An indictment unsealed Monday by federal prosecutors in Fort Smith accuses a former insurance agent of operating a Ponzi scheme that defrauded more than a dozen clients out of more than $2 million.
William Jackson Moates Jr., who operated Trilennium Financial Alliance in Fort Smith, was indicted last Wednesday, arrested Friday and released on a $5,000 bond on Monday.
One of Moates’ alleged victims was Fort Smith Physicians Alliance ACO LLC, an “accountable care organization” that is part of a federal effort to incent medical cost savings.
More: View the indictment here (PDF).
The 25-count indictment describes a classic Ponzi scheme in which Moates induced clients to give him money to invest “and instead diverted the investment funds to his personal use, to the use of the various businesses, and to pay back other investors.”
The indictment prepared by Assistant U.S. Attorney Aaron Jennen does not indicate the total dollar amount of the scheme that Moates allegedly operated from May 2010 or earlier through January 2015. But the charges list victim clients identified by initial — L.L., K.G., C.L, etc. — and checks they sent to Moates ranging from $2,000 to $500,000 and totaling more than $2 million.
Mixed in with the charges of money laundering and scheming to defraud are individual charges of theft or embezzlement from an employee benefits plan, theft concerning a program receiving federal funds and bank fraud.
The employee benefit plan described as a victim of Moates’ scheme was that of a family-owned pool company in Ohio. The bank fraud charge is related to an account that Moates allegedly set up for the pool company by forging the signature of a company official.
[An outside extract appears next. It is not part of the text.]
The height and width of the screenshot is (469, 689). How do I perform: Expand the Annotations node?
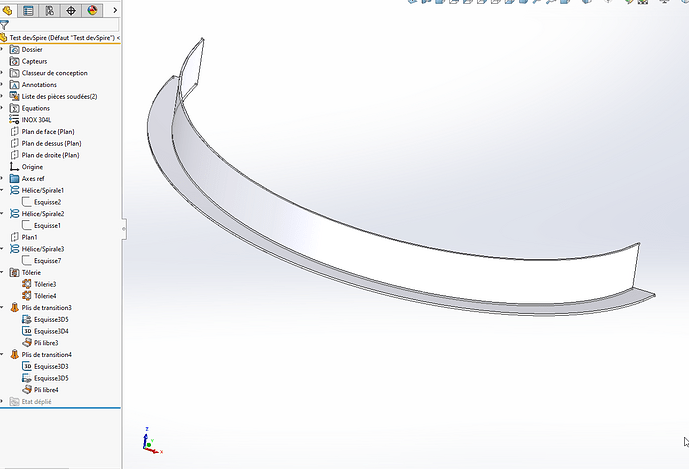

The program receiving federal funds that Moates allegedly stole from was Fort Smith Physicians Alliance ACO. Moates, who was a licensed insurance agent until March 2015, was an agent for the ACO, and he allegedly transferred $200,000 out of its bank account in April 2013 and used $108,000 of that money to repay an investor identified as “D.G.”
Moates’ attorney, Rex W. Chronister of Fort Smith, was not immediately available for comment on Tuesday.
In March 2015, the Arkansas Insurance Department suspended and then revoked Moates’ insurance license because he failed to appear at an “investigative conference” at which he was supposed to bring the files of two unidentified clients.
In February 2013, Loren Janes of Fort Smith and his company, Janes Inc., filed a federal civil lawsuit against Moates and two companies he represented, Sun America Annuity & Life Assurance Co. and AIG Sun America Life. Janes alleged that Moates misused more than $240,000 of his company’s money that was supposed to be invested in Sun America annuities.
The federal case was ultimately dismissed, and Janes eventually settled with the Sun America entities in Sebastian County Circuit Court. In November 2015, he landed a $613,000 judgment against Moates in circuit court, which included interest and $300,000 in punitive damages.